日本小動物外科専門医のいる動物病院
ダックスフンドやビーグルなどの軟骨異栄養性犬種に多い胸腰部椎間板ヘルニア(ハンセンI型)は、深部痛覚を失う前に脊髄減圧術を行えば97~98%で神経症状が改善します(PMID: 23216037)。一方、パグの胸腰部椎間板疾患では、脊髄減圧術単独では神経症状が改善しない可能性があります(Fisher SC. J Am Vet Med Assoc 2013)。パグの椎間板疾患では、椎間板ヘルニア(ハンセンII型)に加えて脊椎関節突起の先天的な形成異常から生じる椎体不安定症が関与していることが近年の報告で明らかとなってきました。このような症例では通常の脊髄減圧術により椎体不安定症が悪化する可能性があります。
かねてから当院ではパグの椎間板疾患を診断する際に脊髄造影ストレス撮影やCT造影検査を行い、脊髄動的圧迫や関節突起の形成異常を確認した患者には通常の脊髄減圧術と併せて椎体固定術を行ってきました。椎体固定を行った当院の患者を追跡調査したところ、過去の報告と比較して良好な神経学的改善が認められました。

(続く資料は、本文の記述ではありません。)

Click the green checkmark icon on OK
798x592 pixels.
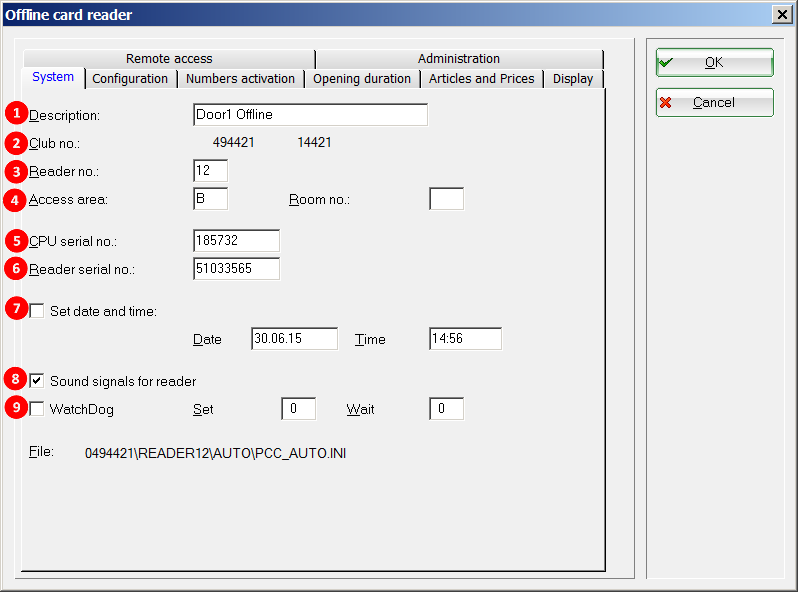[x=667, y=62]

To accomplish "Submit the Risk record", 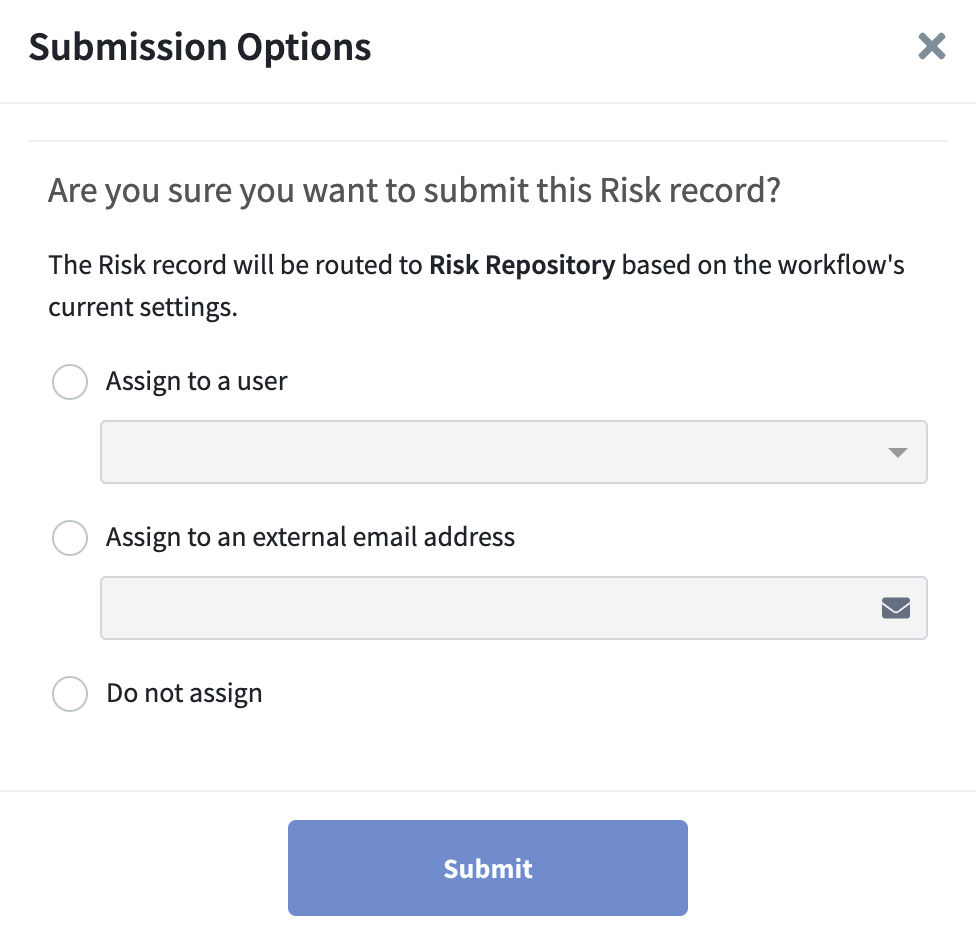I will pyautogui.click(x=487, y=868).
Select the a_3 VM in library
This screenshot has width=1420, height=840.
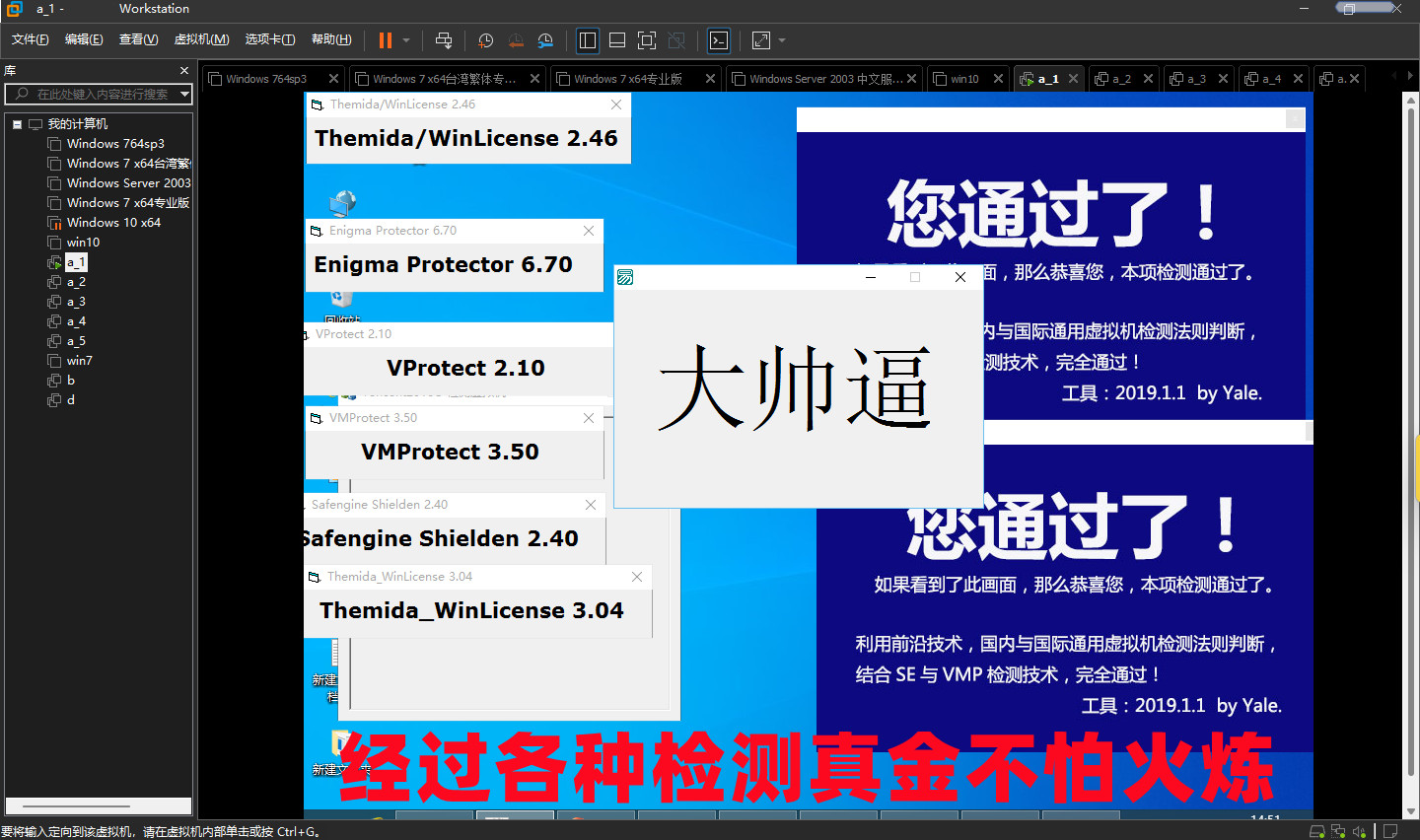coord(76,302)
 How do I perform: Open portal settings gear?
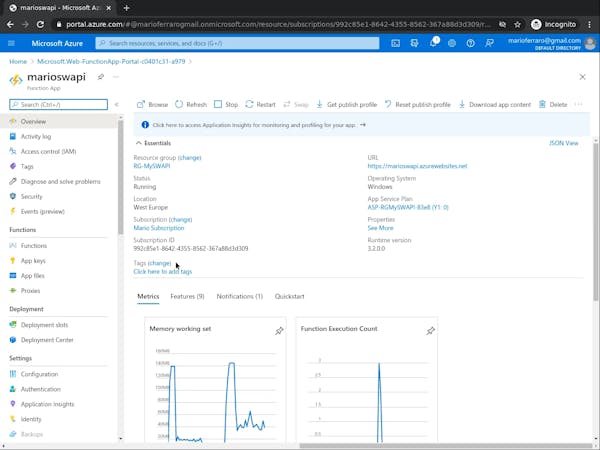[452, 43]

本疾患の画像検査や治療成績について、コーネル大学(米国)の神経科専門医と共同研究を行い、2020年のヨーロッパ獣医外科学会(ECVS: European College of Veterinary Surgeons)において研究内容を発表しました。2022年5月には英国小動物獣医師会の公式ジャーナルJournal of Small Animal Practice誌に論文が掲載されました(PMID: 35577348)。